| Working data |

-=-=-=-=-

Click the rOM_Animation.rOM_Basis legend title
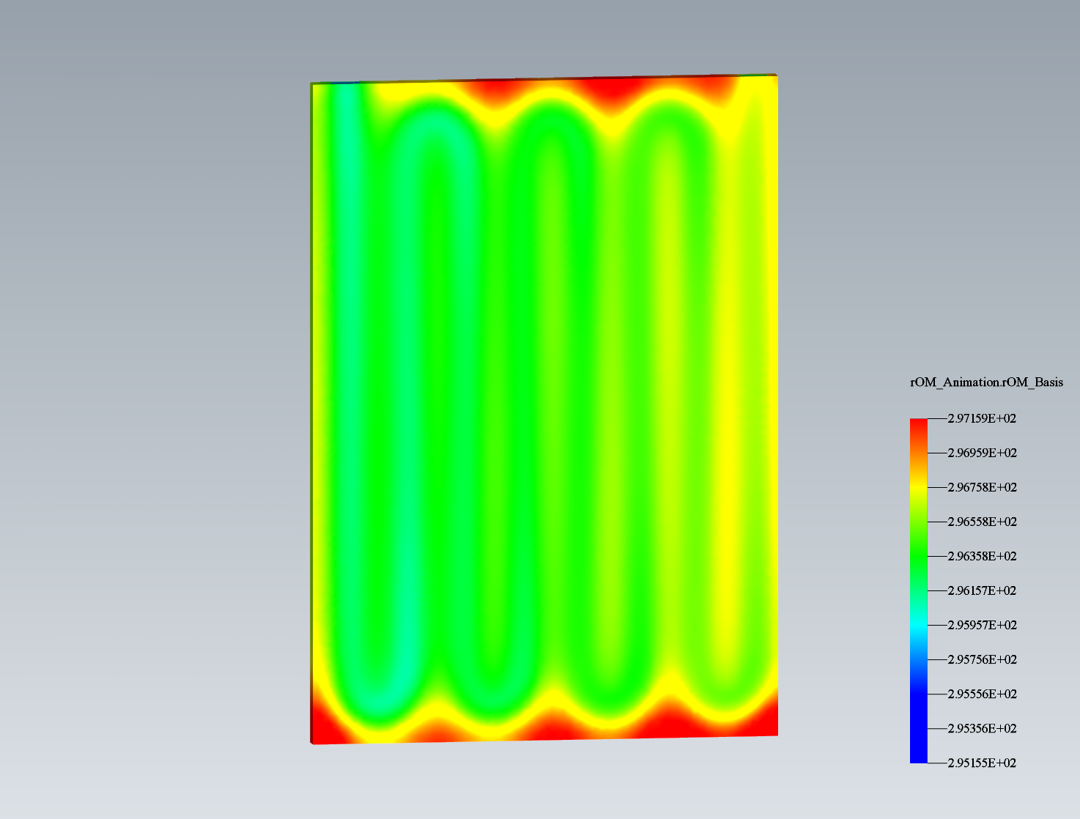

-=-=-=-=-

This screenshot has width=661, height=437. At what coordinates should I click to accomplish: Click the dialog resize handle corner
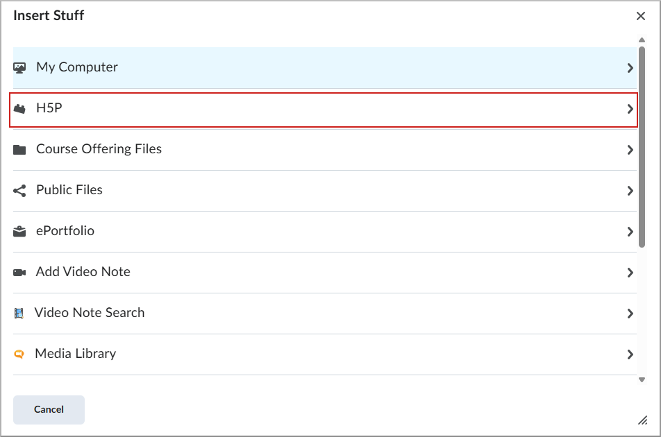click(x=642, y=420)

-=-=-=-=-

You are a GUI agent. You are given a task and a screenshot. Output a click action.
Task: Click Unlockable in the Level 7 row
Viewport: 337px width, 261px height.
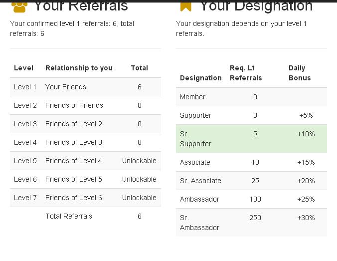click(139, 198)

-=-=-=-=-

| The problem |
Rewrite the stretch from the line containing "You are a GUI" through the line containing "click(139, 198)", changing "Level 7" to "Level 8" and keeping everything else the same. Omit the pictures from your answer.

| Problem solution |
You are a GUI agent. You are given a task and a screenshot. Output a click action.
Task: Click Unlockable in the Level 8 row
Viewport: 337px width, 261px height.
click(139, 198)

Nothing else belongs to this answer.